Legendary investor Jeremy Grantham recently had his research staff compile info on all the historical stock, currency, and commodity bubbles they could find. A "bubble" was defined here as a two-sigma event: an asset price that got more than two standard deviations away from its historical trend. Grantham and company identified 28 financial bubbles, of which every one—every single one—saw prices revert back to the mean.Since I already had the base data shown here, I decided to perform the professor's analysis for Marin County (see that previous post for an explanation of how this data was collected and calculated). I normalized all of the Marin data to that of 1969 and calculated a best-fitting trend line (green) to the data minima:
I then calculated the percent deviation of each of the blue data points in the above graph from the base trend line. These percent deviations are shown in the following graph (along with the average, and both the first and second standard deviations):
What does this mean?

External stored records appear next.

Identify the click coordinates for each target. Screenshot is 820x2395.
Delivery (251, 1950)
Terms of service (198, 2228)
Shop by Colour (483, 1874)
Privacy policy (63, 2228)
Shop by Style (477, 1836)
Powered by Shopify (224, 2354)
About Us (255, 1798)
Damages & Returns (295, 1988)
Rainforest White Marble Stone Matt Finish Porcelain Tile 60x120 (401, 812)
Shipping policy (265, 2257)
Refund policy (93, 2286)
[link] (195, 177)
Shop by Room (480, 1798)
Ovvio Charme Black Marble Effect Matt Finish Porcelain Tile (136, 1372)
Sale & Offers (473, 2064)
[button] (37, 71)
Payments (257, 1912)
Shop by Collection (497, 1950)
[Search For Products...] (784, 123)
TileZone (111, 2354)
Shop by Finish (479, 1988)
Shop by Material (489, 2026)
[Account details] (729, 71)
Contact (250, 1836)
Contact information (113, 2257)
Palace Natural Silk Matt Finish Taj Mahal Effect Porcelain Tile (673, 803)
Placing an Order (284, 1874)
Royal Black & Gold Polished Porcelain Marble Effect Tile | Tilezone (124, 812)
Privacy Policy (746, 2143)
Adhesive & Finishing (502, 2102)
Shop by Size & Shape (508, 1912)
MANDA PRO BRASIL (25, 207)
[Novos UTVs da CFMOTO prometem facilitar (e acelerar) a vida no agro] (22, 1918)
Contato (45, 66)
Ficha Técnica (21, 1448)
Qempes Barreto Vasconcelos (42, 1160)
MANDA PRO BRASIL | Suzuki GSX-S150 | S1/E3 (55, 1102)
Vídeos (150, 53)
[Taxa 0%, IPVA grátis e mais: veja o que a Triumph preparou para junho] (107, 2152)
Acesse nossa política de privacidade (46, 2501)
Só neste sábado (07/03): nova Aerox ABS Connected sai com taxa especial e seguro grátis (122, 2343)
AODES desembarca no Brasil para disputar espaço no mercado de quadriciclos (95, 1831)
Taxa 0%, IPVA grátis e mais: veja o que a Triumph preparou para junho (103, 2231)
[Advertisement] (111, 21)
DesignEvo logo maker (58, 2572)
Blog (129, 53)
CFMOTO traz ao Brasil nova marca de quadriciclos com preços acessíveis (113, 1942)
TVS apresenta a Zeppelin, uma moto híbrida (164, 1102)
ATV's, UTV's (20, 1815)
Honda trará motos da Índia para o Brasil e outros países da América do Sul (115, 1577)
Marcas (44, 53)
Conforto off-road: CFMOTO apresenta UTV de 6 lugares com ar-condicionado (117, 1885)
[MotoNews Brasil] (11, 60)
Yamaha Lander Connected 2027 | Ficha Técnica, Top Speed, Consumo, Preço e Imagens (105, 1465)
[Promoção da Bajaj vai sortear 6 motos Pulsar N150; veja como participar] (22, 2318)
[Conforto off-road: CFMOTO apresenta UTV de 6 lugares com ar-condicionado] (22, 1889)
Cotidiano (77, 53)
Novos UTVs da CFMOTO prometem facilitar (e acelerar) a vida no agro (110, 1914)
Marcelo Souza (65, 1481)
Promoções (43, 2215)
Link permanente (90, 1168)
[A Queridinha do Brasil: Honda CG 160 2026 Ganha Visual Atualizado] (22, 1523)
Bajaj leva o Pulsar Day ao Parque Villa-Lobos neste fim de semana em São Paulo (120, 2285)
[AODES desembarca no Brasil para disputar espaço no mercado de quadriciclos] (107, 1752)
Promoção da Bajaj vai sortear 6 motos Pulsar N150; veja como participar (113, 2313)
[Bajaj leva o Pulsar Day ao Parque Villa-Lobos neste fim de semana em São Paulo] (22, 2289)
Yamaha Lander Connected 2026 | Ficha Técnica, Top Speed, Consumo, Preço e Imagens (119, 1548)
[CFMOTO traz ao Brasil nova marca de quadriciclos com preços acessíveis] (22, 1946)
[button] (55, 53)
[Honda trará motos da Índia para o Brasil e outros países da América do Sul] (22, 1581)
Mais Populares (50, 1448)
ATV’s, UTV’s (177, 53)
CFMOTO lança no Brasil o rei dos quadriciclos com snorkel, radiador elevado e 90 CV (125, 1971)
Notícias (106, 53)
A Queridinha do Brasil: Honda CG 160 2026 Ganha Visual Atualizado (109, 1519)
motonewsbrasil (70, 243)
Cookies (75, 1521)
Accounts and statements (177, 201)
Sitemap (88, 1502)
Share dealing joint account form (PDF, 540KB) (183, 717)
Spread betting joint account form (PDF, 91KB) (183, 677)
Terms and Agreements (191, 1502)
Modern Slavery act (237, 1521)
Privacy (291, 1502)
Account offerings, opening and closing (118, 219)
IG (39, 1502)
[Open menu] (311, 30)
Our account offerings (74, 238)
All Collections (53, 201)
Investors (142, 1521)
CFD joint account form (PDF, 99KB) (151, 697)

If Jeremy Grantham and his team are correct, it probably means no so-called "soft landing" for Marin County.
And in the words of the professor:
Well, we'll see... Based on the data shown here, things aren't as extreme in Marin as they seem to be in San Diego.Of course, there is more to any story than deviations from the mean, but the point here is that history is telling us something. People can make all the excuses and rationalizations they want, but the fact is that markets revert to the mean. Bubbles burst.
People continue to tell themselves (and anyone else who will listen) that San Diego [and Marin County] real estate will be the history's first asset to rise so far, so fast, and never come back down to earth. They will eventually be relieved of this misconception. For now, though, faith in the Soft Landing holds sway.
11 comments:
"Church of the Soft Landing"
It does appear some adherents may be facing economics lessons in the near future.
Good for them.
Great data again, as usual - and the more often that facts and figures like this are available, all the better.
Thank you.
Isn't Califorina different?
The only difference I see in California is that real estates prices are more vulnerable for big correction than prices in other inland states. The higher it climbs, the deeper the fall it would encounter. Eventually there will be self-correcting process.
If the previous two cycles repeat, then it would seem that we have another 5-7 years to wait before prices return to the mean. That qualifies as a soft landing in my book.
Anonymous said...
If the previous two cycles repeat, then it would seem that we have another 5-7 years to wait before prices return to the mean.
Question is whether prices would fall below the mean by 2 standard deviations?
There are differences between this runup in prices and previous runups as well as the expectatins driving them. Whether those differences will matter is anyone's guess as there is not much history to go by. And for me, "bust" or "pop" or whatever does not mean all in one year or all in a few months.
is it me or a couple of months ago most of the realtor-speak focused on this being a "balanced" market, and now we have gone from that "balanced" market to a "soft landing".
Maybe in another few months... "accelerated soft landing"?
Anyone see a correlation between real estate and presidential political party? I have an unproven theory that "real" assets such as oil, and real estate perform well during Republican president reign, while technology companies do better during Democratic period.
During Regan's time, real estate investment did quite well. Later real estate had a sever correction, especially in Southern California (lots layoffs at defense companies) when Clinton became the president because hot money was transferred and invested into technology stocks.
If this theory is proven correct, watch out for the next presidential election in 2008.
So as bettor the risk/reward favors selling to buying.
In order to sell there must be a buyer. Let's just hope they have enough sense to buy low.
Grantham has another report that he published in Oct. Worth a read.
Do you have the reference (preferably a URL)? Thanks.
Your choice of data minima as the basis upon which to fit a line you call the historical trend is odd. A more reasoned choice for the historical trend would be a linear fit to all the data available. Then the dataset does not exhibit the 2sigma bubble property.
will,
That's not actually true because although the variation will be half, so are the standard deviations. Anyway, just to put the issue to rest, here is a URL to the analysis you suggested:
http://tinyurl.com/9tzkh
Keep in mind what I published is a replication of the other experts analyses. I wanted to be able to compare results for Marin to those of other areas.